Он улыбнулся, представив себе мальчика, который пытается найти покупателя для Черного Меча. Меч, завернутый в драный кусок плаща, время от времени испускал что-то вроде тихого шепотка, как слабоумный, пытающийся восстановить дар речи.
— Ведь это оружие, да? — спросил Анай. Его живые голубые глаза казались огромными на тонком загорелом лице.
— Да,— ответил Элрик.— Это меч.
— Древний? — Мальчик засунул руку под свой полосатый коричневый халат и поскреб коросту у себя на плече.
— Точно сказано.— Элрика забавляло происходящее, но даже такой короткий разговор был для него утомителен.
— И сколько ему лет? — Анай шагнул вперед и теперь был хорошо виден Элрику в лучах солнца. У него был вид существа, идеально приспособившегося обитать среди рыжеватых камней и темного песка Вздыхающей пустыни.
— Может быть, десять тысяч.— Испуганное выражение на лице мальчика помогло Элрику на мгновение забыть о собственном почти неминуемом близком конце — так, по крайней мере, ему показалось,— А может, и больше.
— Ну, тогда это огромная редкость! Знатные дамы и господа Кварцхасаата ценят редкости. А среди Шестерки есть любители, которые собирают такие вещи. Например, его честь владетель Унихт Шлура. У него даже есть доспехи илмиорской армии. И каждый из этих доспехов находится на мумифицированном теле настоящего воина. А у госпожи Талит есть коллекция из тысячи военных предметов — и все разные. Позволь мне, господин наемник, взять этот меч, и я найду покупателя. И тогда я поищу тебе твои травы.
— И тогда я поправлюсь, и ты сможешь выручить за меня хорошую цену, так? — Элрик забавлялся все больше.
На лице Аная появилось абсолютно невинное выражение.
— Нет-нет, господин.

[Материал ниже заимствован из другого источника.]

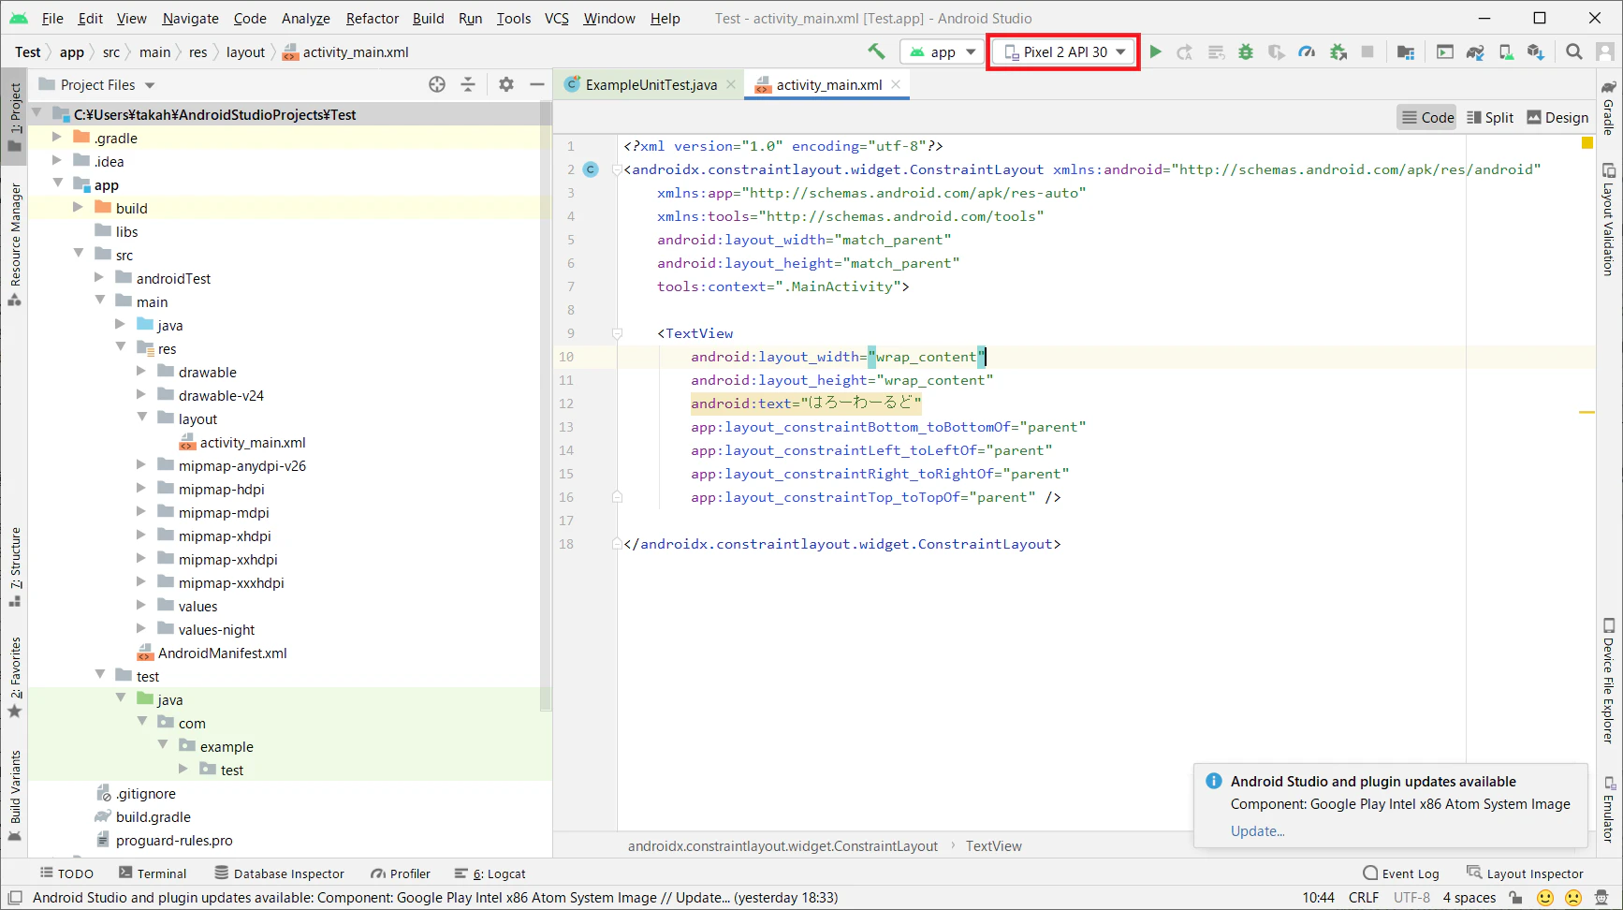
Task: Open the Profiler gauge icon in toolbar
Action: 1307,51
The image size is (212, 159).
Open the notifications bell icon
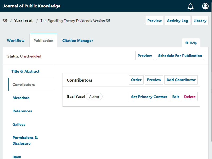(x=191, y=6)
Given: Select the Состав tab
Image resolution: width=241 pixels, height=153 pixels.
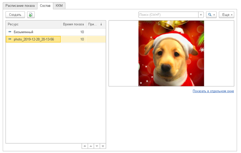Looking at the screenshot, I should 45,6.
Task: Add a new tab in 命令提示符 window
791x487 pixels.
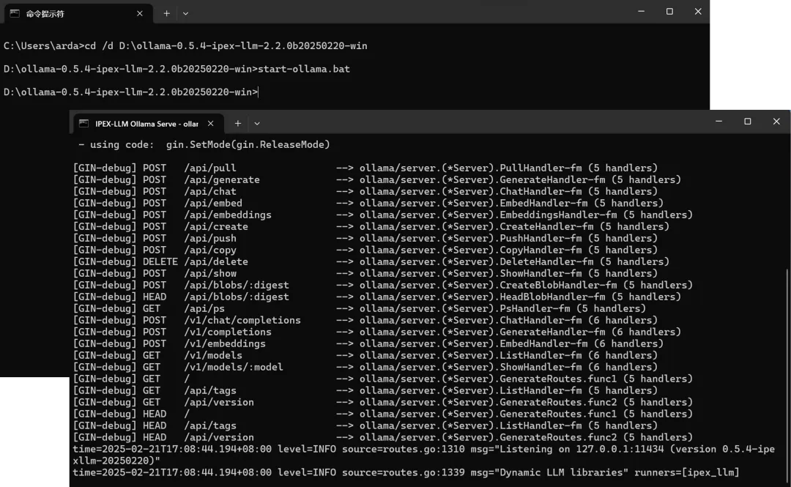Action: (x=166, y=13)
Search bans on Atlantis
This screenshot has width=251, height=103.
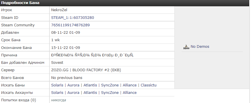pos(90,85)
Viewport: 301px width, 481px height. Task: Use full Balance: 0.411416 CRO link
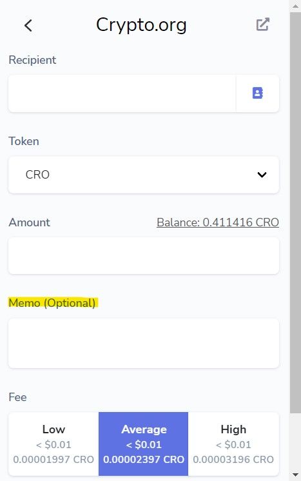[218, 222]
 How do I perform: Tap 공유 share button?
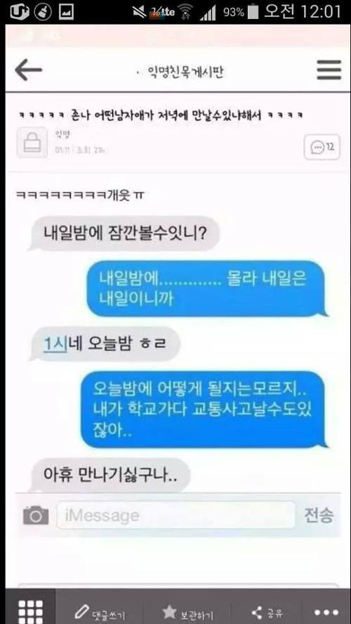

Тогда ты станешь сильным, и я ничего не смогу с тобой сделать. Я просто возьму с тебя комиссионные за твой первый договор.
Элрик чувствовал симпатию к мальчику. Он помолчал, собирая силы для следующих слов.
— Ты полагаешь, что я смогу найти работу здесь, в Кварц-хасаате?
— Конечно же,— ухмыльнулся мальчик.— Ты сможешь стать телохранителем кого-нибудь из Шестерки или у кого-нибудь из их приближенных. У тебя очень необычная внешность — возьмут сразу. Я ведь тебе уже говорил, что наши правители — жуткие интриганы и заговорщики.
— Это обнадеживает.— Элрик перевел дыхание.— Видимо, я смогу жить достойной и полной жизнью здесь, в Кварц-хасаате,— Он попытался заглянуть в сверкающие глаза мальчика, но тот отвернул голову, и теперь солнечный свет падал только на часть его тела.— Но, судя по всему, травы, о которых я тебе говорил, растут только в далеком Кване, а это несколько дней пути, у подножия Зубчатых Столбов. Я умру еще до того, как самый быстрый скороход пройдет половину пути до Квана. Ты пытаешься утешить меня, мальчик? Или у тебя менее благородные мотивы?
— Я сказал тебе, господин, где растут эти травы. Но может быть, кто-то уже собрал урожай в Кване и вернулся?
— Тебе известен такой аптекарь? Но сколько он попросит за столь ценное лекарство? И почему ты не сказал мне об этом раньше?
— Потому что раньше я об этом не знал.— Анай устроился в относительной прохладе у двери.— После нашего последнего разговора я навел справки. Я простой мальчик, мой господин, а не ученый и, уж конечно, пока еще не прорицатель. Но я умею скрыть свое невежество и подать его как знание. Я, может, и невежественный, мой добрый господин, но вовсе не глупый.
— Я разделяю это твое мнение о тебе, любезный Анай.
— Тогда я возьму меч и найду на него покупателя? — Он снова вышел на свет и протянул руку к мечу.
Элрик откинулся назад, покачал головой и улыбнулся.
— Я тоже, юный Анай, невежествен. Но, в отличие от тебя, я, похоже, еще и глуп.